Wells Forced To Swallow His Own Words and Spit Out Uncharacteristic Words Written by Others
Really. Does this sound like David Wells?
“I met today with Major League Baseball and the Players Association and was happy to have the chance to answer questions about…and to learn more about … and …
“Now that I have had this opportunity to sit down and discuss the issues, I better understand the …I now know that neither Bud Selig nor anyone else … I also understand that ….”
So, he said more than he should, about pitching.

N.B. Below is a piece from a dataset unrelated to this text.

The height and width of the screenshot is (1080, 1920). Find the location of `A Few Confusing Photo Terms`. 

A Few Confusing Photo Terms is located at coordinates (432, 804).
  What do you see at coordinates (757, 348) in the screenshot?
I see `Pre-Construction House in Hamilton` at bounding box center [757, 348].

Then he said more than he should about what someone said about that. Then he got angry when he was not agreed with, and he said something about something else entirely. Then someone had to say something to make this go away, so the Players’ Association put this newsmaking something-or-other out “on his behalf.”
When Major League Baseball procedures start sounding like passages out of Gertrude Stein, baseball is baseball is baseball.